* _Assignment_: The answer must be a single number: how many lines of the records below contain "will".
Start of Block
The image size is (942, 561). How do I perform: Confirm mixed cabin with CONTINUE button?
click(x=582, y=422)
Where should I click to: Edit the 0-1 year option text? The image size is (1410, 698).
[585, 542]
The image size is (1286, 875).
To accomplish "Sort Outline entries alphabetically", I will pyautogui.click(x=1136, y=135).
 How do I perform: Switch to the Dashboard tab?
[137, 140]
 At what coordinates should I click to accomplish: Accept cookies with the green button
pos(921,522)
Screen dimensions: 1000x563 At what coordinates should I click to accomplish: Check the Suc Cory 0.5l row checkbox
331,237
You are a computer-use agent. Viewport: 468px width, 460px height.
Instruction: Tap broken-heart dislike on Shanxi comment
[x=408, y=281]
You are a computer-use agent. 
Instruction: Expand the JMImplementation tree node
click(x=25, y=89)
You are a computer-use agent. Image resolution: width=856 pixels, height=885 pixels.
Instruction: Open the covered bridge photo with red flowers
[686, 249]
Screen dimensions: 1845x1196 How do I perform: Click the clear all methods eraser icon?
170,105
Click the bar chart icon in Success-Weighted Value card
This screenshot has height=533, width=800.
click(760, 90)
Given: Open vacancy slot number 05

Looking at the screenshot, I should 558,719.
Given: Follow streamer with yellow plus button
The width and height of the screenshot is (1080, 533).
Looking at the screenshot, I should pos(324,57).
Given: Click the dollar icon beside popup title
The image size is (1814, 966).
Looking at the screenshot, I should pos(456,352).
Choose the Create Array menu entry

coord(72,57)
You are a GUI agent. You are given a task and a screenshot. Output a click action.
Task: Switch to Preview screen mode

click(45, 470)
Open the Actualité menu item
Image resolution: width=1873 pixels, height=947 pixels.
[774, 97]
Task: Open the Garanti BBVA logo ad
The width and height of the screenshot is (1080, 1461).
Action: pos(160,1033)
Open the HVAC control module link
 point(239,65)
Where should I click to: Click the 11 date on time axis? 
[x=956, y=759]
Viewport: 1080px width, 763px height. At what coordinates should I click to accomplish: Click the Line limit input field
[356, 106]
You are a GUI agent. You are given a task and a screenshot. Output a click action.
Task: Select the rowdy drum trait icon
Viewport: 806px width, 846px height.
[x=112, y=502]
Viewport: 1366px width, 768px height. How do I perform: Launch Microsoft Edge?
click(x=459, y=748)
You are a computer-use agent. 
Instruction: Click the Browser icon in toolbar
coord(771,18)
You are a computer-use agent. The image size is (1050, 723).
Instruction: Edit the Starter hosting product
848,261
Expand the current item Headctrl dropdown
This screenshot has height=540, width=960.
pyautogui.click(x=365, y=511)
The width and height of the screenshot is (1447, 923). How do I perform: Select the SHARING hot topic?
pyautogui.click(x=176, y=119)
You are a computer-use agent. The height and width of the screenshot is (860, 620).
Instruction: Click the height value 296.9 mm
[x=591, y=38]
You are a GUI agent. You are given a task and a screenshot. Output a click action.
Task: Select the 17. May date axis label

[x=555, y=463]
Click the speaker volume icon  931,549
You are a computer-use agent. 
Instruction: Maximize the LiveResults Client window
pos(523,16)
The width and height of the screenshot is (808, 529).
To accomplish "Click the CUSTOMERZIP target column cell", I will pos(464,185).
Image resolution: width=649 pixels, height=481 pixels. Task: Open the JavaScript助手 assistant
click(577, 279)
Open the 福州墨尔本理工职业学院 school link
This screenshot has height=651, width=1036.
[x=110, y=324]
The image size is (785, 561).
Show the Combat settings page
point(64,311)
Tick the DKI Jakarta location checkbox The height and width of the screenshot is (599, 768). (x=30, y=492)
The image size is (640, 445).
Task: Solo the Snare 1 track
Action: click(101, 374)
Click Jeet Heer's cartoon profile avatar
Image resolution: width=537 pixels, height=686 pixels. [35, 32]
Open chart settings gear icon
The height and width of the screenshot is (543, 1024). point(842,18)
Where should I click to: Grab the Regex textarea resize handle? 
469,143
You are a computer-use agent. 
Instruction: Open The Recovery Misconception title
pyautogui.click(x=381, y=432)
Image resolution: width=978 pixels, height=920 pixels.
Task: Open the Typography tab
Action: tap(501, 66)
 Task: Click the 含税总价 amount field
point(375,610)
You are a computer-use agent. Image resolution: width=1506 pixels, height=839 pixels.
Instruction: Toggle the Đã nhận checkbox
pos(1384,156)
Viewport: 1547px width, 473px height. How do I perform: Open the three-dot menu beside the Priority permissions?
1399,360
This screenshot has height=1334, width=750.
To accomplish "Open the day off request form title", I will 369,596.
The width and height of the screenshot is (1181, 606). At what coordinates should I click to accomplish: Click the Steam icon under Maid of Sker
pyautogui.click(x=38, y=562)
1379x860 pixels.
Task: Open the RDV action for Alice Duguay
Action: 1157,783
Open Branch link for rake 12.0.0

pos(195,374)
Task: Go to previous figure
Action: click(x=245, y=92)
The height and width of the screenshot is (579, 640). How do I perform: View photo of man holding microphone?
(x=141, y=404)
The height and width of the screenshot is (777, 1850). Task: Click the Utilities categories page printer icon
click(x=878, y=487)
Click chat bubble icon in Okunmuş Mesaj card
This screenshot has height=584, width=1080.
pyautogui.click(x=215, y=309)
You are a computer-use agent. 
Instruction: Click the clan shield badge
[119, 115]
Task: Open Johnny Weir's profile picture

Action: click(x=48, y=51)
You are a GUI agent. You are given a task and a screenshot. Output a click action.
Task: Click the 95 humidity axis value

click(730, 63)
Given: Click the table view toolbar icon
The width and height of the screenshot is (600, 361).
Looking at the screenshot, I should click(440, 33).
End of Block
* _Expected answer_: 3